- PROVIDED INFORMATION -
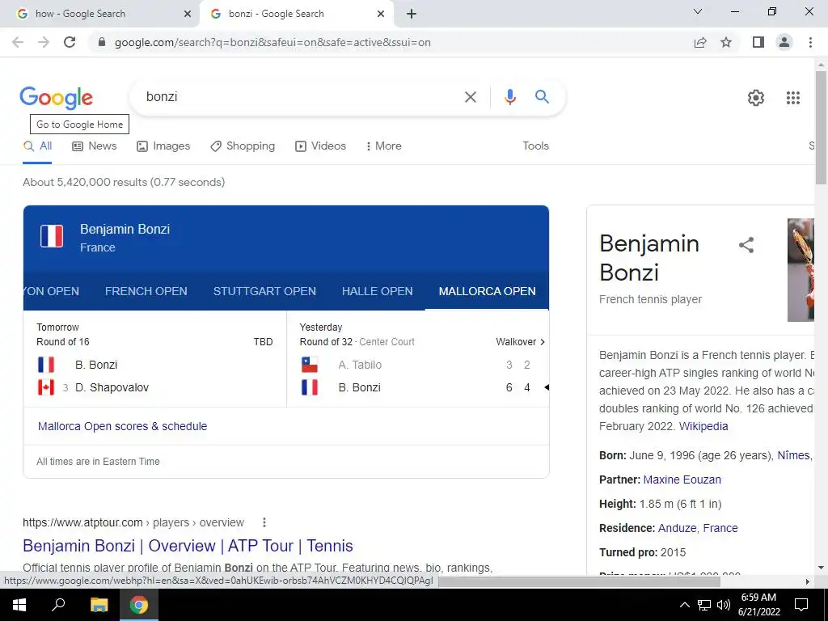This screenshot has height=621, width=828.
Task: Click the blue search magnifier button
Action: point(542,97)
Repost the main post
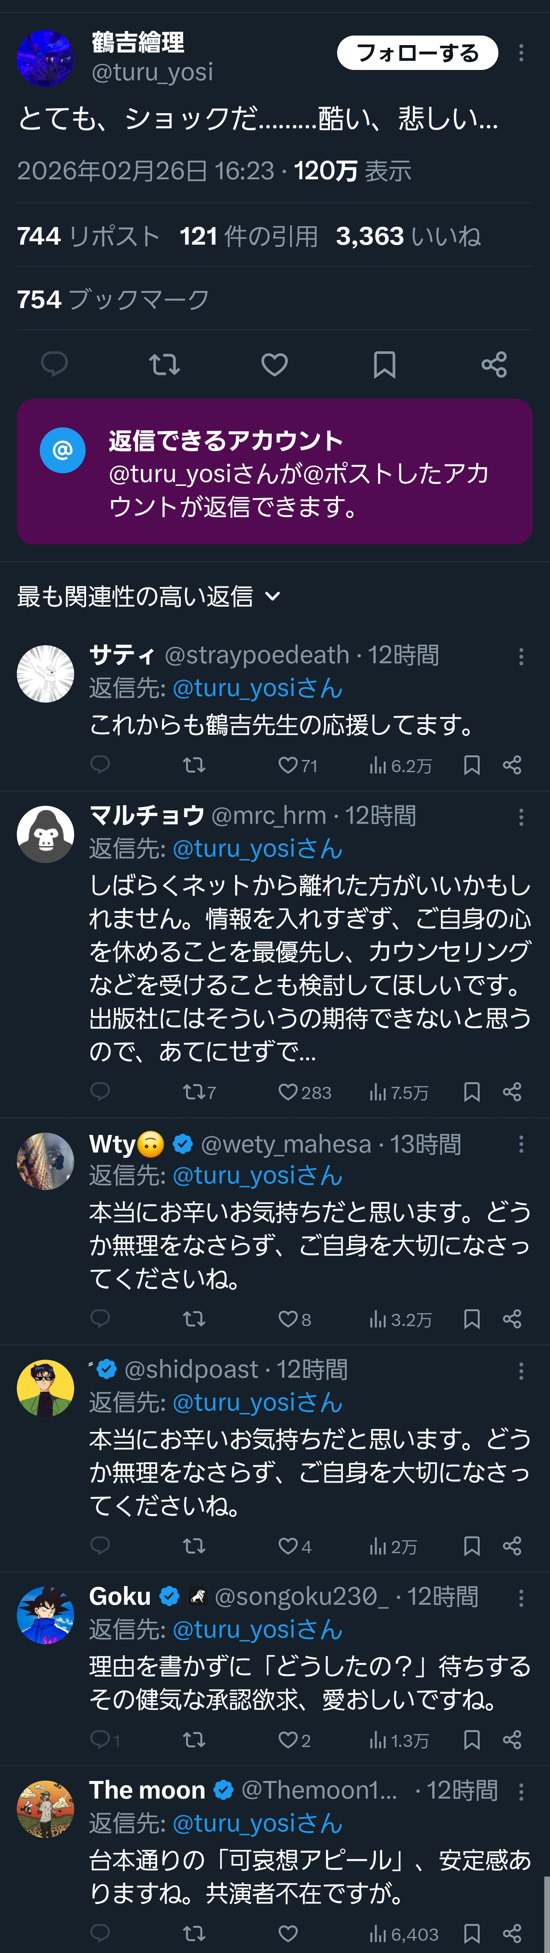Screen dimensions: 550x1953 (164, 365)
* * *
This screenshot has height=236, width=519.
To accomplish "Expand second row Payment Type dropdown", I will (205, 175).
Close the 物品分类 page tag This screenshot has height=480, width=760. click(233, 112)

- PROBLEM DETAILS -
Look through the data above and return exactly the lines from the one that contains "This screenshot has height=236, width=519." to the one that contains "Close the 物品分类", inclusive, with nothing else.

- EXERCISE OUTPUT -
This screenshot has height=236, width=519.
To accomplish "Expand second row Payment Type dropdown", I will (205, 175).
Close the 物品分类 page tag This screenshot has height=480, width=760. click(233, 112)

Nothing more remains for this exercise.